Clinically, I have safely prescribed oral estrogen-androgen therapy for 3 decades. The combination of the bureaucracy of the federal government, insurance companies, prior authorizations, the electronic medical record, as well as Pharmacy Benefit Managers who control formularies and physicians’ prescribing practices will not dissuade me from appropriately treating my postmenopausal patients in whom sexual health is important.

References

  1. Sarrel PM, Dobay B, Wiita B. Sexual behaviour and neuroendocrine response in estrogen and estrogen‑androgen replacement in postmenopausal women dissatisfied with estrogen‑only therapy. Journal Reproductive Medicine. 1998;43:847-856.

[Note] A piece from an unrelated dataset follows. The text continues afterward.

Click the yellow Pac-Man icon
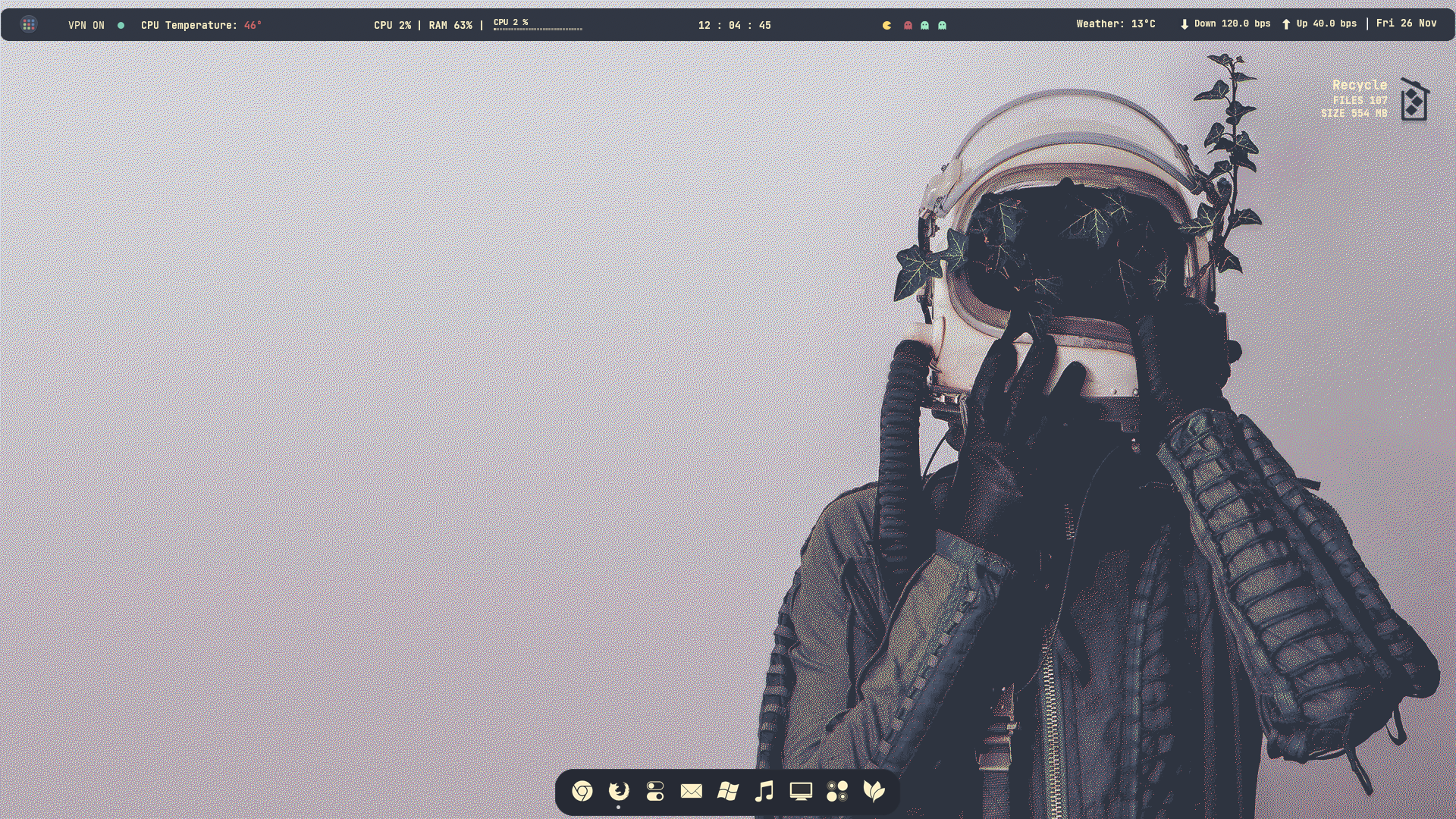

  2. Thacker HL, Booher DL, Solomon GD, Kunkel, RS. “Migraine Headaches in Postmenopausal Women on Hormone Replacement Therapy.” North American Menopause Society Annual Meeting. Chicago, IL. September 26, 1996. Menopause 1996; 3:239-40.
  3. Sarrel PM. Psychosexual effects of the menopause: Role of androgens. Am J Obstet Gynecol. 1999;180:S319‑324.
  4. Bachmann G, Bancroft J, Braunstein G et al. Female androgen insufficiency: the Princeton consensus statement on definition, classification, and assessment. Fertil Steril 2002;77:660-665.
  5. Sarrel PM. Androgen deficiency: menopause and estrogen-related factors. Fertil Steril 2002;77 (Suppl4):S63-67.
  6. Davis SR, Baber R, Panay N et al Global Consensus position statement on the Use of Testosterone Therapy for Women. J Clin Endo and Metab vol 104 (10) 2019; 4660-4665.